Content starts
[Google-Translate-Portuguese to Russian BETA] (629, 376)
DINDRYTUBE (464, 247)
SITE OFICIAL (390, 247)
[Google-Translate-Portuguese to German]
Content ends
Content starts
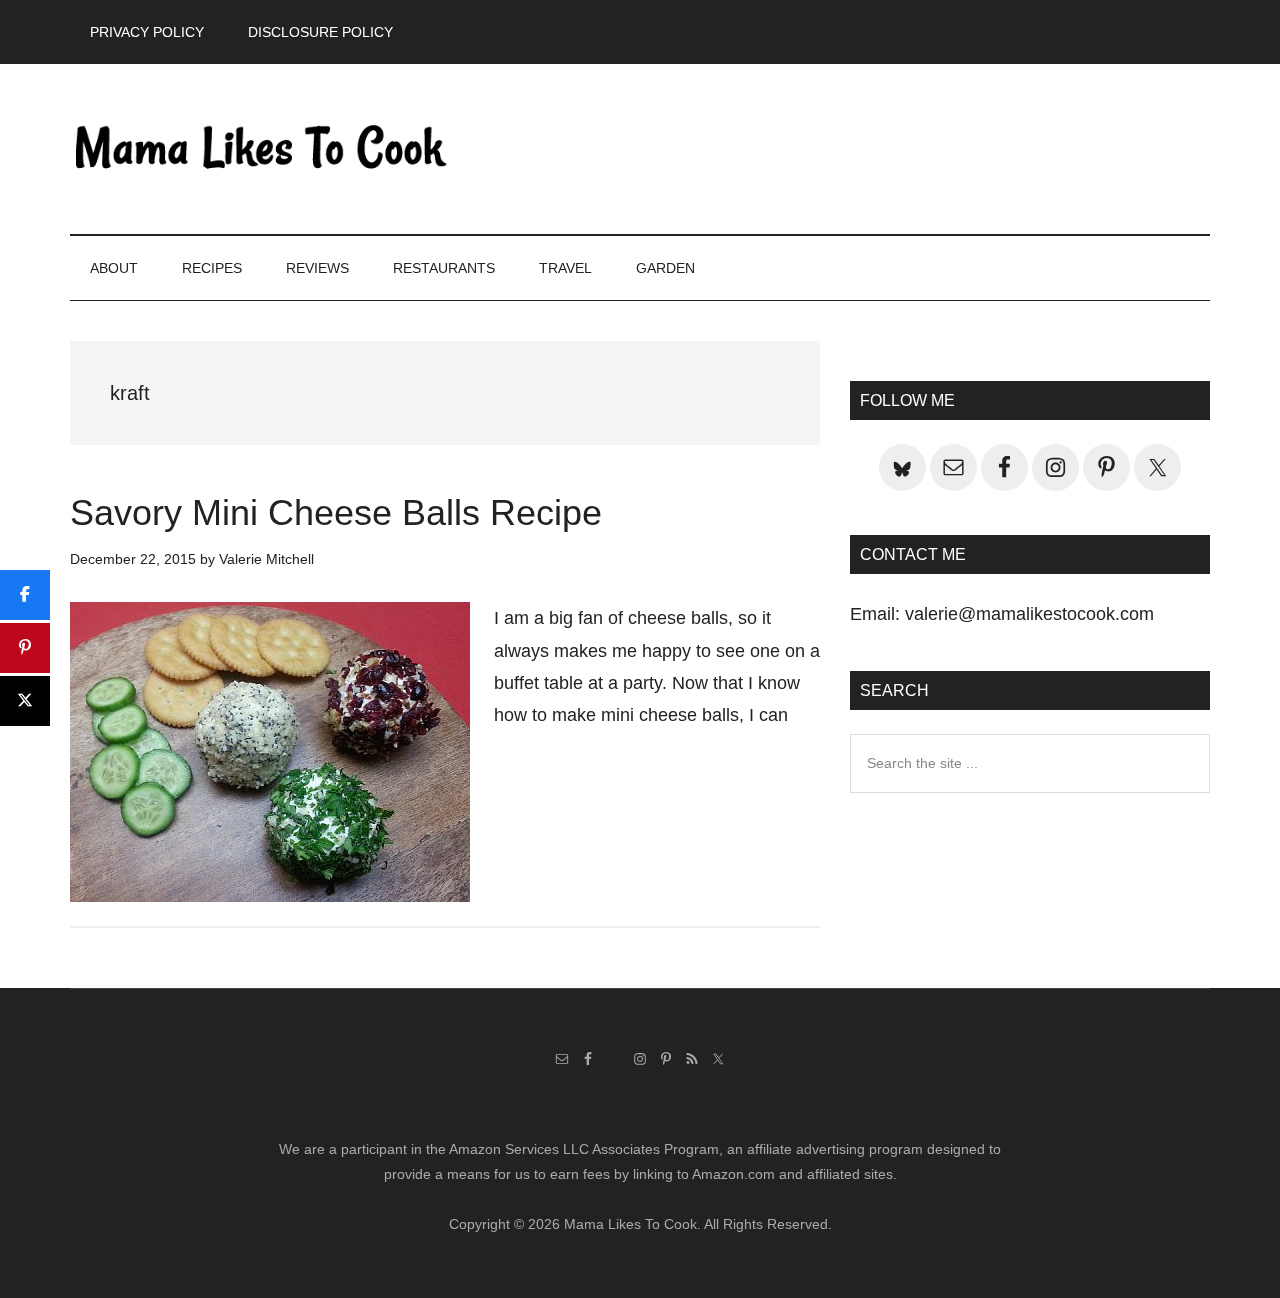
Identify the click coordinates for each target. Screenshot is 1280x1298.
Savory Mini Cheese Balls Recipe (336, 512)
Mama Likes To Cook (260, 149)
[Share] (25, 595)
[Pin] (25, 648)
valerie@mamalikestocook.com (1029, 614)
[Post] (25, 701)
Content ends
Content starts
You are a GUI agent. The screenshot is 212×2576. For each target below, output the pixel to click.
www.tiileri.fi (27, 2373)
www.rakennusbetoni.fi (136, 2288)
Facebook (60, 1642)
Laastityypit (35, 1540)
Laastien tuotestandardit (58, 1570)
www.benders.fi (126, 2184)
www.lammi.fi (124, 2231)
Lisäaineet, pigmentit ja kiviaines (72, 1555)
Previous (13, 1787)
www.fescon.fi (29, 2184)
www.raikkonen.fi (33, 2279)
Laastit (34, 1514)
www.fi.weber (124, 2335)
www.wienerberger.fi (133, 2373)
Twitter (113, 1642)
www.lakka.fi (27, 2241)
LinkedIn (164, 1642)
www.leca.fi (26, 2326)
Content ends
— PROBLEM DETAILS —
For the material above, reproduce exactly the lines from the line with "[Google-Translate-Portuguese to Russian" to the line with "[Google-Translate-Portuguese to German]", inclusive, and exclude all others.

— YOUR RESPONSE —
[Google-Translate-Portuguese to Russian BETA] (629, 376)
DINDRYTUBE (464, 247)
SITE OFICIAL (390, 247)
[Google-Translate-Portuguese to German]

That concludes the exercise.